Per-base analysis
Please note that if the coverage is below 0.005% across the end positions of the reads, then these positions will not be shown in the plots described below (see section 26.1).
- Coverage
- Calculates absolute coverages for individual base positions. The resulting graph correlates base-positions with the number of sequences that supported (covered) that position.

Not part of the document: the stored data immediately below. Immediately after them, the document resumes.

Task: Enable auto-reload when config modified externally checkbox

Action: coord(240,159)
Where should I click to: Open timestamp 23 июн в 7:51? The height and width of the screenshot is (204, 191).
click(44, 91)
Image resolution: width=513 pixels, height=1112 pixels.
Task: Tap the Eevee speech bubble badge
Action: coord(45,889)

- Nucleotide contributions
- Calculates absolute coverages for the four DNA nucleotides (A, C, G or T) for each base position in the sequences. In a random library you would expect little or no difference between the bases, thus the lines in this plot should be parallel to each other. The relative amounts of each base should reflect the overall amount of the bases in your genome. A strong bias along the read length where the lines fluctuate a lot for certain positions may indicate that an over-represented sequence is contaminating your sequences. However, if this is at the 5' or 3' ends, it will likely be adapters that you can remove using the Trim Reads tool.
- GC-content
- Calculates absolute coverages of C's + G's for each base position in the sequences. If you see a GC bias with changes at specific base positions along the read length this could indicate that an over-represented sequence is contaminating your library.
- Ambiguous base-content
- Calculates absolute coverages of N's, for each base position in the sequences, where N refers to all ambiguous base-codes as specified by IUPAC.
- Quality distribution
- Calculates the amount of bases that feature individual PHRED-scores in 64 bins from 0 to 63. This results in a three-dimensional table, where dimension 1 refers to the base-position, dimension 2 refers to the quality-score and dimension 3 to amounts of bases observed at that position with that quality score. PHRED-scores above 20 are considered good quality. It is normal to see the quality dropping off near the end of reads. Such low-quality ends can be trimmed off using the Trim Reads tool.